/lowliner

A FP package for R in the spirit of underscore.js

Primary LanguageR

lowliner

Build Status

This is a functional programming (FP) library in the style of underscore.js, low-dash and lazy.js. An alternative name for lowliner might be lplyr. By analogy with dplyr, it's a re-thinking of plyr specialised for lists.

Installation

lowliner is currently not on CRAN, but you can get it from github with:

# install.packages("devtools")
devtools::install_github("hadley/lowliner")

Examples

The following example uses lowliner to solve a fairly realistic problem: split a data frame into pieces, fit a model to each piece, summarise and extract R^2.

library(lowliner)

mtcars %>%
  split(.$cyl) %>%
  map(~ lm(mpg ~ wt, data = .)) %>%
  map(summary) %>%
  map_v("r.squared")

Note the three types of input to map(): a function, a formula (converted to an anonymous function), or a string (used to extract named components).

The following more complicated example shows how you might generate 100 random test-training splits, fit a model to each training split then evaluate based on the test split:

library(dplyr)
random_group <- function(n, probs) {
  probs <- probs / sum(probs)
  g <- findInterval(seq(0, 1, length = n), c(0, cumsum(probs)), 
    rightmost.closed = TRUE)
  names(probs)[sample(g)]
}
partition <- function(df, n, probs) {
  replicate(n, split(df, random_group(nrow(df), probs)), FALSE) %>% 
    unzip() %>% 
    as_data_frame()
}

msd <- function(x, y) sqrt(mean((x - y) ^ 2))

# Genearte 100 rbootandom test-training splits
boot <- partition(mtcars, 100, c(test = 0.8, training = 0.2))
boot

boot <- boot %>% mutate(
  # Fit the models
  models = map(training, ~ lm(mpg ~ wt, data = mtcars)),
  # Make predictions on test data
  preds = map2(models, test, predict),
  diffs = map2(preds, test %>% map("mpg"), msd) 
)

# Evaluate mean-squared difference between predicted and actual
mean(unlist(boot$diffs))

API

Transformation

  • Apply a function to each element: map() returns transformed list; map_v() returns transformed vector, each() returns original list, calling function for its side effects; map2() and map3() vectorise over multiple inputs.

  • Reduce a list to a single value by iteratively applying a binary function: reduce() and reduce_right().

  • Figure out if a list contains an object: contains().

  • Order, sort and split a list based on its components with split_by(), order_by() and sort_by().

Predicate functions

(A predicate function is a function that either returns TRUE or FALSE)
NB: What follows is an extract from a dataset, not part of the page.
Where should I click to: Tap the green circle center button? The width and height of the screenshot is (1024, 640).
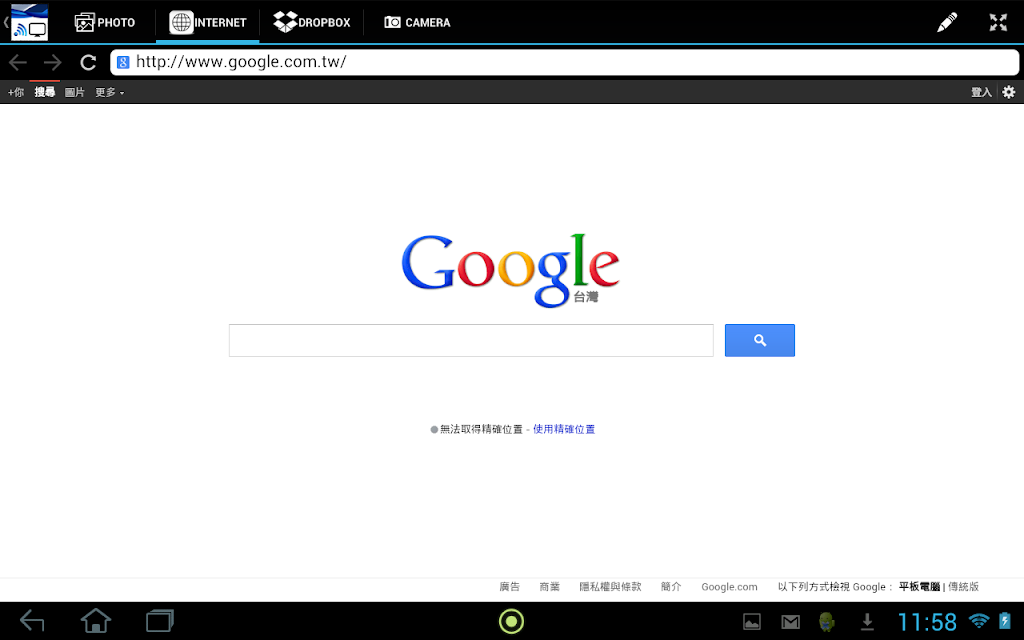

  • keep() or discard() elements that satisfy the predicate..

  • Does every() element or some() elements satisfy the predicate?

  • Find the value (detect()) and index (detect_index()) of the first element that satisfies the predicate.

  • Find the head/tail that satisfies a predict: head_while(), tail_while().

Lists of functions

  • invoke() every function in a list with given arguments and returns a list, invoke_v() returns a vector.

Function operators

  • Fill in function arguments with partial().

  • Convert a function to take a list of inputs with splat().

  • Compose multiple functions into a single function with compose().

  • Negate a predicate funtion with negate().

Philosophy

The goal is not to try and simulate Haskell in R: lowliner does not implement currying or destructuring binds or pattern matching. The goal is to give you similar expressiveness to an FP language, while allowing you to write code that looks and works like R.

  • Instead of point free style, use the pipe, %>% to write code that can be read from left to right.

  • Instead of currying, we use ... to pass in extra arguments.

  • Anonymous functions are verbose in R, so we provide two convenient shorthands. For predicate functions, ~ . + 1 is equivalent to function(.) . + 1. For chains of transformations functions, . %>% f() %>% g() is equivalent to function(.) . %>% f() %>% g().

  • R is weakly typed, so we can implement general zip() and unzip(), rather than having to specialise on the number of arguments. (That said I still provide map2() and map3() since it's useful to clearly separate which arguments are vectorised over).

  • R has named arguments, so instead of providing different functions for minor variations (e.g. detect() and detectLast()) I use a named argument, .first. Type-stable functions are easy to reason about so additional arguments will never change the type of the output.

Related work

  • rlist, another R package to support working with lists. Similar goals but somewhat different philosophy.

  • List operations defined in the Haskell prelude

  • Scala's list methods.